サマエル
Samael
ヘブライ神話における天使のひとり。「サミル(Samil)」、「サタニル(Satanil)」、「セイル(Seir)」、「サルマエル(Salmael)」などの名でも呼ばれる。セラフに属するとされる。名前は「神の毒」という意味を持っており、時として堕天使の一人とされたり、サタンと同一視されたりすることもある(例えば旧約聖書偽典「第2エノク書(スラブ語エノク書)」では悪霊達の王と称されている)。これは彼が「死」を担当する天使だからである。天国、現世、地獄で行動する霊の中で最も邪悪で最も崇高、つまり善でもあり悪でもあると考えられている。「ヨハネの黙示録」においては12枚の翼を持つ大いなる蛇であり、堕天する時に「太陽系を引き寄せた」という。モーセの魂を天に運ぶとき、ガブリエル、ミカエル、ザグザゲルがその役目を神から命じられたが、三人ともこれを断ったためサマエルがこの役目を果たすこととなった。任務を与えられたサマエルは喜んでモーセの魂を迎えに行ったが、モーセの輝く顔に目が眩んで手ぶらで戻ってきてしまい、神の怒りを買ってしまう。サマエルは再びモーセのもとに向かうが、今度は逆に杖で打ち据えられて盲目になってしまったという。また、アダムとイブに子孫の作り方を教えたのもサマエルだとされる。

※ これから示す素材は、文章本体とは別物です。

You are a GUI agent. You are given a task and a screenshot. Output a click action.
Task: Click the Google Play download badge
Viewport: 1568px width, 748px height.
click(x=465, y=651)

グリモア「ヘプタメロン(Heptameron)」や、フランシス・バレット(Francis Barrett)の「魔術師(The Magus)」では、アマビエル、サタエルとともに火曜日の大気を司る天使、トゥリエル(Turiel)の「秘密のグリモア(The Secret Grimoire)」では、同じくアマビエル、サタエルとともに火星を統括する霊(スピリット)だとされる。アーク・シーデーモンのナアマ、エイシェト・ゼヌニム、アグラト・バト・マラトらはサマエルの妻とされることがある。